As America unwinds—and there will be much more about this later, and regularly—the local will assume far greater importance in our lives. For the Right, this is emphatically the case, as the Big Sort drives Blue State Reds to migrate to Red States where they have more in common with their fellow citizens.
Of course, the digital world can make up some of this—and unquestionably, the ability to connect with far-flung friends and allies through social media has made many things possible possible. But there is nothing to replace interaction IRL, especially when it comes to incubating collaborative projects.
PART II will get into what makes the characteristics of a scene, as well as the fascinating ups and downs of a political one, the Intellectual Dark Web.
I found this a very interesting piece and I look forward to the next installments. I suspect there's a profound link between the experience of the artistic avant-garde that defines what became conventional in the modernism of the 20th century, what you are here calling a "scene," and what constitutes the experience of authentic political action today. Am I right to say politics [as authentic experience] can only be conceived on the model of artistic rebellion?
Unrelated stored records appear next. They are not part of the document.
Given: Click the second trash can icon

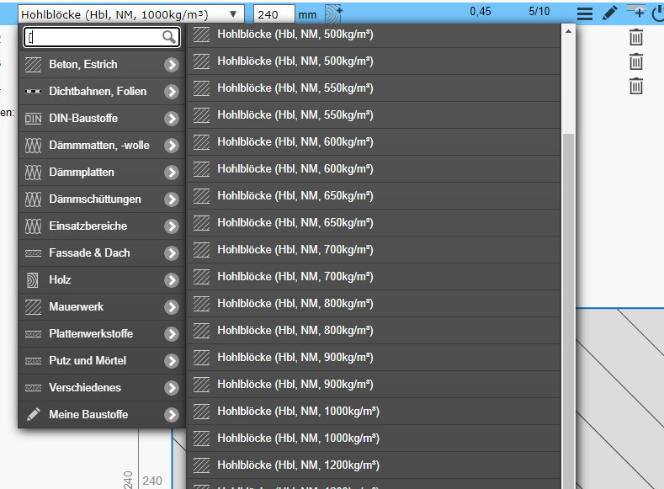Looking at the screenshot, I should 636,61.
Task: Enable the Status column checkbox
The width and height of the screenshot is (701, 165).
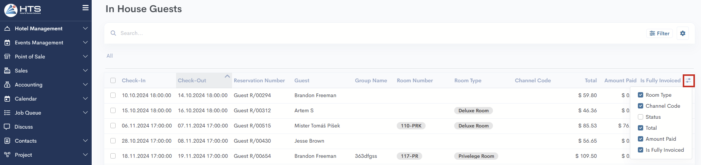Action: 641,117
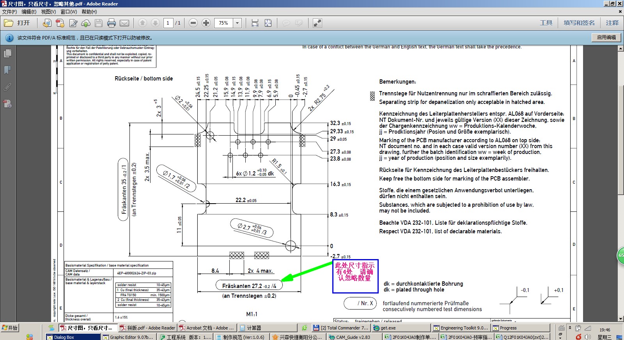Open the bookmarks panel in the sidebar
Viewport: 624px width, 340px height.
pos(7,70)
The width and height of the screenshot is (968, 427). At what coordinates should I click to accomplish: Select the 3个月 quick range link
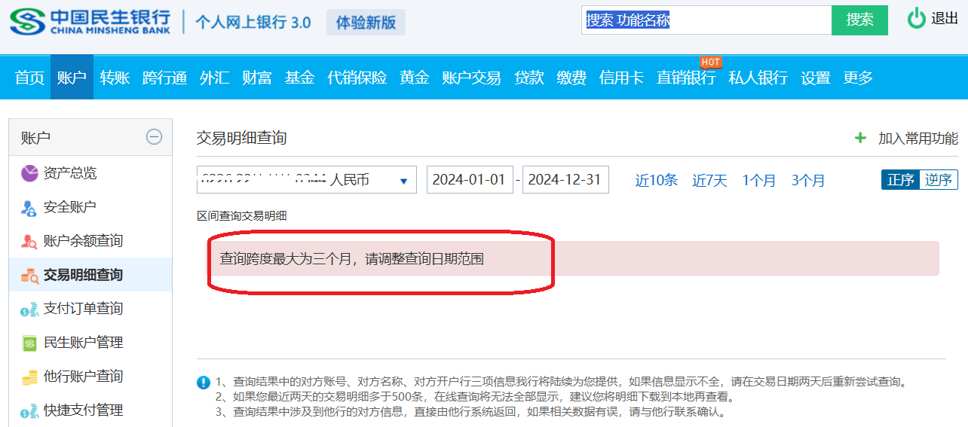point(807,180)

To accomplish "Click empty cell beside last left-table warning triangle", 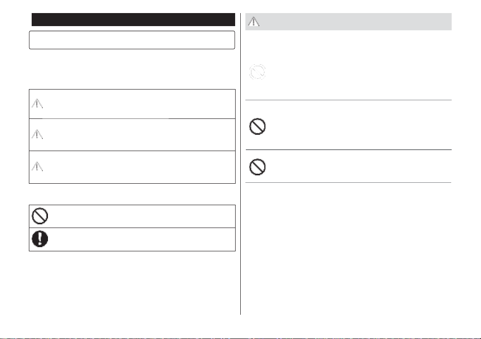I will click(140, 167).
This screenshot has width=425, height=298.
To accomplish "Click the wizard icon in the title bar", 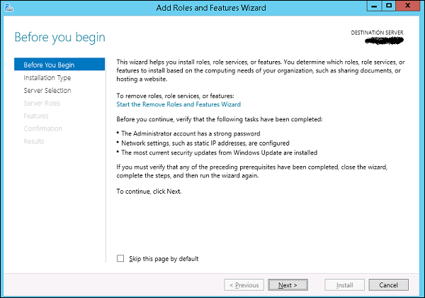I will (x=9, y=9).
It strikes me that there's a jouissance intrinsic to the avant-garde experience that may be passing over into more right-wing spaces due to the success of the dissemination of politics-as-artistic resistance. The corpse of the bohemian is becoming the puritan. But about this jouissance, I mean, in the avant-garde, you are freed from the law of the future that will bind those who come after as your imitators, because you yourselves are the very necessity that is bringing that law about. You don't have to regard it, you just have to be it.
Did that late-90s SF scene include the Firehouse down in the Mission? I saw Glenn Spearman play there some time in the 90s. Also the Luggage Store in the Tenderloin? Lots of great players in the Bay Area at that time. Now they can't even afford Oakland.